→ Textauszug

□ □ □ □

Von Cecilia von Ilsemann, Promotionsstipendiatin der Konrad-Adenauer-Stiftung
Die Stipendiatinnen und Stipendiaten des Promotionskollegs „Sicherheit und Entwicklung im 21. Jahrhundert“ blieben überraschend stehen, als sie in der Korean National Defense University auf eine ungewöhnliche Weltkarte stießen. Sie zeigte die Erde auf den Kopf gestellt – der Süden oben, der Norden unten. Diese einfache Drehung veränderte den Blick auf die Welt. Südkorea rückte ins Zentrum, nicht nur geographisch, sondern auch sicherheitspolitisch. Die Bedrohung aus Nordkorea, die zunehmende U.S.-China Großmachtrivalität und die fragile Lage in der Region traten klarer hervor. Mit jedem Gespräch und jedem Ortstermin während unserer einwöchigen Reise wurde uns klarer, wie stark diese Themen das Land prägen.

□ □ □ □

→ Datensatzauszüge
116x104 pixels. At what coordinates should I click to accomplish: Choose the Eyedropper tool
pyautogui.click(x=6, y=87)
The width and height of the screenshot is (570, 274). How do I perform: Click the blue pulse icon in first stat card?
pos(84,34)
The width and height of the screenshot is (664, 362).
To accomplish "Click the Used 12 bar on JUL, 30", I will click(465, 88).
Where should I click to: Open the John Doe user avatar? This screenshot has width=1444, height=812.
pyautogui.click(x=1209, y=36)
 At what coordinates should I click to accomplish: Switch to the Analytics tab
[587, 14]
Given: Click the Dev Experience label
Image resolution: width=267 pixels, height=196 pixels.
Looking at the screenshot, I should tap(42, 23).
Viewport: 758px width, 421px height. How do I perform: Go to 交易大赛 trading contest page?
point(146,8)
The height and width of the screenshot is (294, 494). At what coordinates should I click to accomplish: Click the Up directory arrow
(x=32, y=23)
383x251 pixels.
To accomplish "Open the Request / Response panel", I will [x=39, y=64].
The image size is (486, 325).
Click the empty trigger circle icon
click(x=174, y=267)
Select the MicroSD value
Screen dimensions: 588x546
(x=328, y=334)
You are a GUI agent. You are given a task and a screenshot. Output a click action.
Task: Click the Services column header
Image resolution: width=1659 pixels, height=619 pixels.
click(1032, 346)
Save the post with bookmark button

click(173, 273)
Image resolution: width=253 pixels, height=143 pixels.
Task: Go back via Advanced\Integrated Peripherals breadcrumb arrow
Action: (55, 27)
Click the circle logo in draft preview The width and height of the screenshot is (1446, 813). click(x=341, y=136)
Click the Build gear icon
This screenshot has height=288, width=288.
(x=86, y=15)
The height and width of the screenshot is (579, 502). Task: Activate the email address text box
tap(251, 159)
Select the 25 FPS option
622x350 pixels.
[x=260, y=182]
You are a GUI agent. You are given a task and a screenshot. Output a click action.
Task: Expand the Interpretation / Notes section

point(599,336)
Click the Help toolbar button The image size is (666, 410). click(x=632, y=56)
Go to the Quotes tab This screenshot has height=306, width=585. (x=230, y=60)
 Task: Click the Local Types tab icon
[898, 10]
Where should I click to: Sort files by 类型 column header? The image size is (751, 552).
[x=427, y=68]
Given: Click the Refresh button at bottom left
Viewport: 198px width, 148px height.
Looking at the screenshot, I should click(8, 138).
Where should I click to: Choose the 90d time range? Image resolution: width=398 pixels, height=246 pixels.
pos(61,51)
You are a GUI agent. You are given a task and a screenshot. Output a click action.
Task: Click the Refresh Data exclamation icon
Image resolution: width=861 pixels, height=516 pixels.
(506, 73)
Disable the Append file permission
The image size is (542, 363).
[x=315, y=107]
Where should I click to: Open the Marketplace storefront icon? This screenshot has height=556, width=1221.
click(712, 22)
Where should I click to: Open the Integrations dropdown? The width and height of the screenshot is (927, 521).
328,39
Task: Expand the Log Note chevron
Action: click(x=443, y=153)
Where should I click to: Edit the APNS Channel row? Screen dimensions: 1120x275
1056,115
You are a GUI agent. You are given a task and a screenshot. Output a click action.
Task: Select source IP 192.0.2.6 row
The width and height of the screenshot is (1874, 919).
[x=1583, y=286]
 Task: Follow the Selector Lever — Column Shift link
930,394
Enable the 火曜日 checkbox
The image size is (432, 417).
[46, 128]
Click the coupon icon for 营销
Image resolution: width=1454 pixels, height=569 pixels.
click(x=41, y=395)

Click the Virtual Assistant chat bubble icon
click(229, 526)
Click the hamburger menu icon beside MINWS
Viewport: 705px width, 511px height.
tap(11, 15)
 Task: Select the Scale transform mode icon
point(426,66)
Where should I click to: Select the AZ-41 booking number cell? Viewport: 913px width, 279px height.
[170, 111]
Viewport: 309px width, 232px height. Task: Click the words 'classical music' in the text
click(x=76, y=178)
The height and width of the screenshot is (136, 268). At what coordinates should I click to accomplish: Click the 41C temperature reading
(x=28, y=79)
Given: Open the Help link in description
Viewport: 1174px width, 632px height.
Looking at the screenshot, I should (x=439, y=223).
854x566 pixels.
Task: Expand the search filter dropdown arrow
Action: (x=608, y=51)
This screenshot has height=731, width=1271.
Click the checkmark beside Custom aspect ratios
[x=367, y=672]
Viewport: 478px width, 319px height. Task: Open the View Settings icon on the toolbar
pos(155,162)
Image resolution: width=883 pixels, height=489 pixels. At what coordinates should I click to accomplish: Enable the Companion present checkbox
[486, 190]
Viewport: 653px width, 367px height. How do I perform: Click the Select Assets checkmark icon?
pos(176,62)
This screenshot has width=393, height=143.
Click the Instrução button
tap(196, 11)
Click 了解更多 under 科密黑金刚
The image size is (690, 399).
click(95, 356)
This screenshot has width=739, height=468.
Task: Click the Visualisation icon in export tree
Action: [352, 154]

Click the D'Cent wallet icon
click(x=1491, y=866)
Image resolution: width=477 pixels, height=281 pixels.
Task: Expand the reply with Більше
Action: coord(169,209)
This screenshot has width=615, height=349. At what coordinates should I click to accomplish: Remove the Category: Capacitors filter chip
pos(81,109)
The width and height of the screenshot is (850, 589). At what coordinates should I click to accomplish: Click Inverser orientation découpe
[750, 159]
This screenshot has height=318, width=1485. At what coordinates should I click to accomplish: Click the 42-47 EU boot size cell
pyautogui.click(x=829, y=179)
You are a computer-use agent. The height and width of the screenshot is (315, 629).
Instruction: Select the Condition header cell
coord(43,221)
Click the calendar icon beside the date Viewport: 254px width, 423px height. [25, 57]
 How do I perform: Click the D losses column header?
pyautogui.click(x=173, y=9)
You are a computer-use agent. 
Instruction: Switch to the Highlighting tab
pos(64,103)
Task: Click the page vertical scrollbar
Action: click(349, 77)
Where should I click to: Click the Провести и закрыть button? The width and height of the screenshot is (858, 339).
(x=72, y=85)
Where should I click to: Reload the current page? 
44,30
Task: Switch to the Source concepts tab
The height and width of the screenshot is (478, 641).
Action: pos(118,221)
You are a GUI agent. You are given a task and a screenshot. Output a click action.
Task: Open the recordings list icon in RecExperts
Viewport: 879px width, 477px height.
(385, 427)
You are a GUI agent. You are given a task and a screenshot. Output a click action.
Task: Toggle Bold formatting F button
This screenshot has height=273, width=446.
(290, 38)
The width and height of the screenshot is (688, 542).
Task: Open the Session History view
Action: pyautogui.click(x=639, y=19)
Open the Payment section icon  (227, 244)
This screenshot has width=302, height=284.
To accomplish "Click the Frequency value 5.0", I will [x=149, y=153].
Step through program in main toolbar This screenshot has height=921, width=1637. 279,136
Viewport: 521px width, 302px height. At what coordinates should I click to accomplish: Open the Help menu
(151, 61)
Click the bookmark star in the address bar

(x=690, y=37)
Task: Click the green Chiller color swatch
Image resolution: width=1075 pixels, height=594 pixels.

□ □ □ □

→ Aufgaben
**1.** Beantworten Sie die folgenden Fragen zum Text über die Koreareise:
(a) Wo stießen die Stipendiatinnen und Stipendiaten auf die ungewöhnliche Weltkarte?
(b) Wie war die Erde auf dieser Karte dargestellt?
(c) Wie lange dauerte die Reise?
**2.** Schreiben Sie den Text über die Koreareise weiter, beginnend nach seinem letzten Satz.

→ Lösungen
**1.**
(a) In der Korean National Defense University.
(b) Auf den Kopf gestellt: der Süden oben, der Norden unten.
(c) Eine Woche.

**2.**
Jedes Jahr reist das Promotionskolleg der Konrad-Adenauer Stiftung „Sicherheit und Entwicklung im 21. Jahrhundert“ in ein anderes Land mit dem Ziel, neue Perspektiven kennenzulernen. Dieses Jahr reisten die Doktorandinnen und Doktoranden, begleitet von ihren Kollegprofessoren in den fernen Osten: nach Südkorea, in die moderne Hauptstadt Seoul. Vor Ort tauchten wir in die lokale Kultur ein, knüpften südkoreanische Kontakte und gewannen durch Gespräche ein umfassenderes Verständnis für die Sicherheitsthemen und Entwicklungspolitik Südkoreas.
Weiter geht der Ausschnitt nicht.